**EXCERPT PROVIDED**.
----------

After that, I get all the fields of all the types in the inheritance chain into a flat list, using the marvelous SelectMany method. Then I filter them according to whether they have the [AutoDispose] attribute, and select the values of the remaining fields, then filter again based on whether they support IDisposable, and finally I dispose of each one. (That last ForEach method is another one of mine, and I’ve seen a lot of people suggesting the same thing).
So what are the drawbacks of this marvelous scheme? The one major issue with the PostSharp approach is that the Visual Studio IDE does its own compilation of your source to provide auto-completion and other kinds of “intellisense”. It doesn’t look at the assembly on disk, because there might not be one (e.g. if the code doesn’t completely compile without errors yet, as is often the case when you are adding new code, which is precisely the time when you require intellisense features).

----------

**TASKS TO COMPLETE**.
A. Name every method, attribute, and interface that the excerpt about PostSharp mentions by name in its first paragraph.
B. In the excerpt about PostSharp, why does the Visual Studio IDE do its own compilation of the source code?
The listing after this comes from a different source.

**PROVIDED MATERIAL**.
----------

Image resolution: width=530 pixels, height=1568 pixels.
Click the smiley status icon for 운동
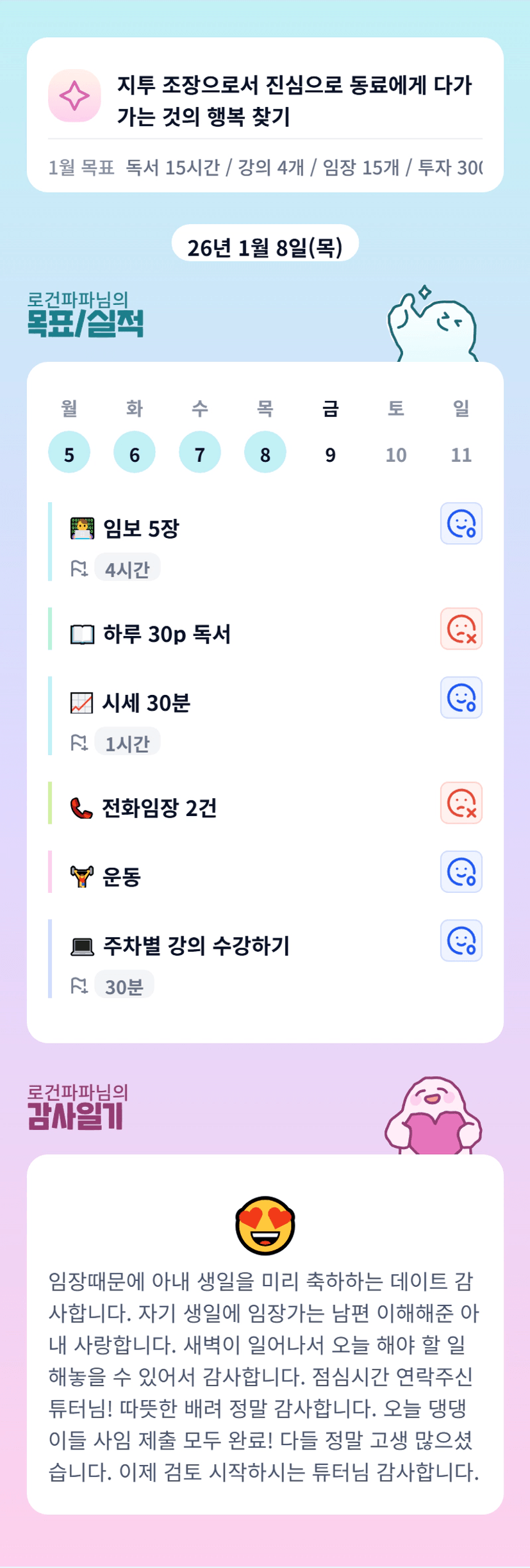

----------

**ANSWERS**.
A. SelectMany, [AutoDispose], IDisposable, ForEach

B. To provide auto-completion and other kinds of "intellisense."